Doch für manche war das Schicksal ein Scheusal, launisch und unberechenbar. Im gemütlichen Wohnzimmer von Boris und Wera Tschursin ist die Erinnerung daran lebendig. Der pensionierte Deutschlehrer Boris hat Glück gehabt, und erstaunlicherweise hat er genau das nicht vergessen. Sie hatten ihn aus Prochorowka zur Zwangsarbeit verschleppt an die Ostsee nach Gdingen oder Gotenhafen, wie es die Nazis nannten.

Und als 1945 die Befreier von der Roten Armee kamen, da teilten sie die russischen Männer in zwei Gruppen. "Wer Geburtsjahr '22 und älter war, der musste nach rechts", sagt Tschursin in seinem Deutsch aus einer anderen Zeit, "und wer Geburtsjahr '23 und jünger war, der ging nach links." Links, das war der Marsch auf Berlin. Rechts, das war der Marsch nach Sibirien - wie es sich für Verräter gehörte, und nichts anderes sah Stalin in den Kriegsgefangenen.

"Es gab ja genug Gras"

Tschursin, 1926 geboren, durfte nach links. Über die Seelower Höhen zog er nach Berlin und überlebte. "Das war das Wichtigste", sagt er. Doch nicht dank, sondern trotz Stalin hat er den Krieg überstanden. "Er war so ein grausamer Mensch. Ein Denkmal für Stalin werden sie nicht erlauben", hofft er. Bisher hat sie geschwiegen, doch jetzt reicht es Wera.

"Was redest du?", fährt sie ihren Mann an, und erzählt ihre Geschichte: Wie sie mit ihrer Mutter am 12. Juli 1943 über das brennende Prochorowka-Feld geirrt ist, wie sie sich hinter die Linien der Sowjets gerettet haben, wie auch sie überlebt hat. Sie bleibt Stalin auf immer dankbar. Dankbar für den Sieg.

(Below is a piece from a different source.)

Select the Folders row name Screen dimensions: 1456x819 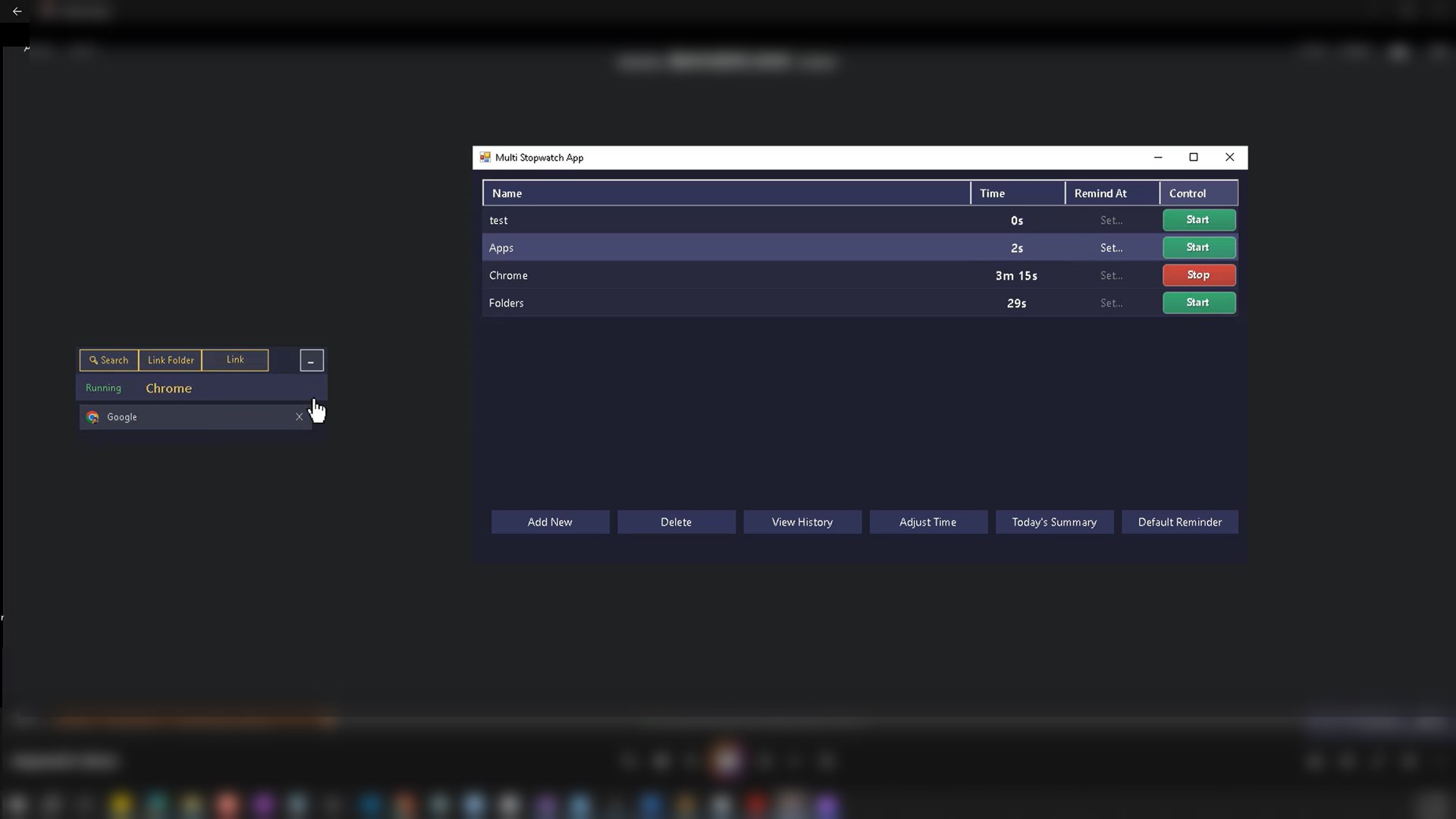point(506,303)
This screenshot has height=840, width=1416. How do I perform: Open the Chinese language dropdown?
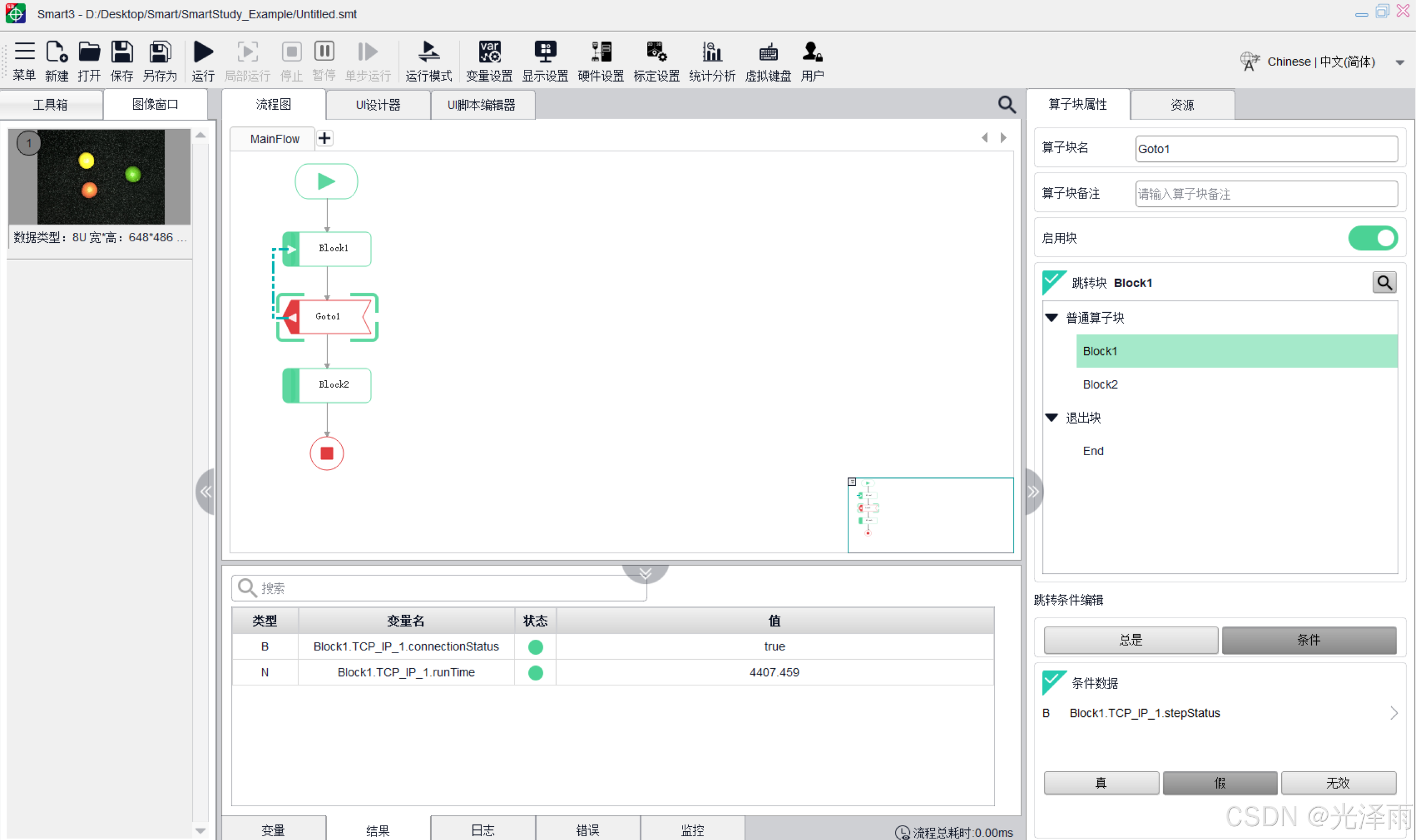pos(1399,62)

Wofür aber könnte Antonina Terechowitsch-Lytkina dem Oberkommandierenden Josef Stalin dankbar sein? "Wir starben nicht an Hunger. Es gab ja genug Gras", sagt sie bitter. Der Großvater war Ikonenmaler, was damals als Grund allemal reichte, die Familie zum Ural zu verbannen. Antonina ist Mitglied der Belgoroder Ortsgruppe des Verbandes der Opfer politischer Repressionen.

Sie hat sich mit fünf Leidensgenossen in einem kleinen Büro eingefunden. Sie alle haben Dokumente des Grauens mitgebracht, Todesurteile und Protokolle. Es sind Geschichten von Verbannung und vom tödlichen Zufall im Reich des Josef Stalin. Mit Opfern wie dem Vater von Wiktor Schmidt, den sie an die Wand gestellt haben. "Wir hatten ein Plansoll zu erfüllen", verriet ein KGB-Mann dem Sohn später.

Mit Opfern wie Alexander Moroschenko, dessen Schuld in einer frechen Frage als frisch rekrutierter Soldat im Polit-Unterricht bestand. Die endlosen Verhöre, die Tage im Karzer, der nicht viel größer war als ein Sarg, verwandelten einen unbedarften Jungen in einen geständigen Spion - verurteilt zu acht Jahren Lager. Es kam der Sieg, es kam Stalins Tod, doch rehabilitiert haben sie Alexander Moroschenko erst 1970.

Beim Opferverband hat wegen der Stalin-Pläne übrigens noch keiner nachgefragt. "Man versucht uns eben zu vergessen", sagt Antonina Terechowitsch-Lytkina. "Deshalb bauen sie das Denkmal."